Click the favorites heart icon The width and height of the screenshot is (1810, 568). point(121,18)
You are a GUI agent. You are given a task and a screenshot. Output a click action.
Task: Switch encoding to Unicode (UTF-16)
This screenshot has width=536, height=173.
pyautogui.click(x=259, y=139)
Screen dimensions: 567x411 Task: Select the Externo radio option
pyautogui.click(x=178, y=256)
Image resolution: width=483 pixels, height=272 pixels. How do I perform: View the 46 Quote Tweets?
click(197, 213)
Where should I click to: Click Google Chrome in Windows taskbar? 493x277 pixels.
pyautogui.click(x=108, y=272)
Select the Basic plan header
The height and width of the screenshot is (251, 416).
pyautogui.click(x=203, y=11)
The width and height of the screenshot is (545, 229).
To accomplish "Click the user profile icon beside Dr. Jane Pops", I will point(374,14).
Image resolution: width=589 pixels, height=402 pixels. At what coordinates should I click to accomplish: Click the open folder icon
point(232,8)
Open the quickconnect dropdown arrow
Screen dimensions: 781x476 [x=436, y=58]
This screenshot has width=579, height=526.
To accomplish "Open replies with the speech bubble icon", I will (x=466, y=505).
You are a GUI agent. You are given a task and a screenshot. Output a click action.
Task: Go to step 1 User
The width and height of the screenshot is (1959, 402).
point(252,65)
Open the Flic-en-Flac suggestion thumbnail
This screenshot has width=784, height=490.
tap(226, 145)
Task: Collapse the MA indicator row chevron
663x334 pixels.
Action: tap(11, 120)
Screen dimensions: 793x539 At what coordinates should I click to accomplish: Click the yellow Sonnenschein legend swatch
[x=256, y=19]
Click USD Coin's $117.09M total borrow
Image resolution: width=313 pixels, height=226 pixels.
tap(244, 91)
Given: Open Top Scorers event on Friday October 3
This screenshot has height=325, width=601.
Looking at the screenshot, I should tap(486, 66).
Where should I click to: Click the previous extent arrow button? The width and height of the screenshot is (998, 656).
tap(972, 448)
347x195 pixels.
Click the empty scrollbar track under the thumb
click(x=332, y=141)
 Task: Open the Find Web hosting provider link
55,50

__Activity__
Return every entry exactly as given.

__Exercise answer__
Click the favorites heart icon The width and height of the screenshot is (1810, 568). point(121,18)
You are a GUI agent. You are given a task and a screenshot. Output a click action.
Task: Switch encoding to Unicode (UTF-16)
This screenshot has width=536, height=173.
pyautogui.click(x=259, y=139)
Screen dimensions: 567x411 Task: Select the Externo radio option
pyautogui.click(x=178, y=256)
Image resolution: width=483 pixels, height=272 pixels. How do I perform: View the 46 Quote Tweets?
click(197, 213)
Where should I click to: Click Google Chrome in Windows taskbar? 493x277 pixels.
pyautogui.click(x=108, y=272)
Select the Basic plan header
The height and width of the screenshot is (251, 416).
pyautogui.click(x=203, y=11)
The width and height of the screenshot is (545, 229).
To accomplish "Click the user profile icon beside Dr. Jane Pops", I will point(374,14).
Image resolution: width=589 pixels, height=402 pixels. At what coordinates should I click to accomplish: Click the open folder icon
point(232,8)
Open the quickconnect dropdown arrow
Screen dimensions: 781x476 [x=436, y=58]
This screenshot has width=579, height=526.
To accomplish "Open replies with the speech bubble icon", I will (x=466, y=505).
You are a GUI agent. You are given a task and a screenshot. Output a click action.
Task: Go to step 1 User
The width and height of the screenshot is (1959, 402).
point(252,65)
Open the Flic-en-Flac suggestion thumbnail
This screenshot has width=784, height=490.
tap(226, 145)
Task: Collapse the MA indicator row chevron
663x334 pixels.
Action: tap(11, 120)
Screen dimensions: 793x539 At what coordinates should I click to accomplish: Click the yellow Sonnenschein legend swatch
[x=256, y=19]
Click USD Coin's $117.09M total borrow
Image resolution: width=313 pixels, height=226 pixels.
tap(244, 91)
Given: Open Top Scorers event on Friday October 3
This screenshot has height=325, width=601.
Looking at the screenshot, I should tap(486, 66).
Where should I click to: Click the previous extent arrow button? The width and height of the screenshot is (998, 656).
tap(972, 448)
347x195 pixels.
Click the empty scrollbar track under the thumb
click(x=332, y=141)
 Task: Open the Find Web hosting provider link
55,50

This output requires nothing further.